(Data entries)

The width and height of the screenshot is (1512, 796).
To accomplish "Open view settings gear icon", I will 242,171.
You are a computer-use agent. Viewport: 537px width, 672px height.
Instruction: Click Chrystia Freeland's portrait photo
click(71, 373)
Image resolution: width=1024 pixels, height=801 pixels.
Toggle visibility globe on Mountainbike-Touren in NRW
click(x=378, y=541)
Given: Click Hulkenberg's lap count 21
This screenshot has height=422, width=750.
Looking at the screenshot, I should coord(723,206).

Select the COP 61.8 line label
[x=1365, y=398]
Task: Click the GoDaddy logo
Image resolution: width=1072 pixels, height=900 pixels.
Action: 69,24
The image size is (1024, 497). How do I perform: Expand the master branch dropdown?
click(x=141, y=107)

-- What to do --
Output every line of the material above, keeping each one identical to the original.

-- Reply to the task --
The width and height of the screenshot is (1512, 796).
To accomplish "Open view settings gear icon", I will 242,171.
You are a computer-use agent. Viewport: 537px width, 672px height.
Instruction: Click Chrystia Freeland's portrait photo
click(71, 373)
Image resolution: width=1024 pixels, height=801 pixels.
Toggle visibility globe on Mountainbike-Touren in NRW
click(x=378, y=541)
Given: Click Hulkenberg's lap count 21
This screenshot has height=422, width=750.
Looking at the screenshot, I should coord(723,206).

Select the COP 61.8 line label
[x=1365, y=398]
Task: Click the GoDaddy logo
Image resolution: width=1072 pixels, height=900 pixels.
Action: 69,24
The image size is (1024, 497). How do I perform: Expand the master branch dropdown?
click(x=141, y=107)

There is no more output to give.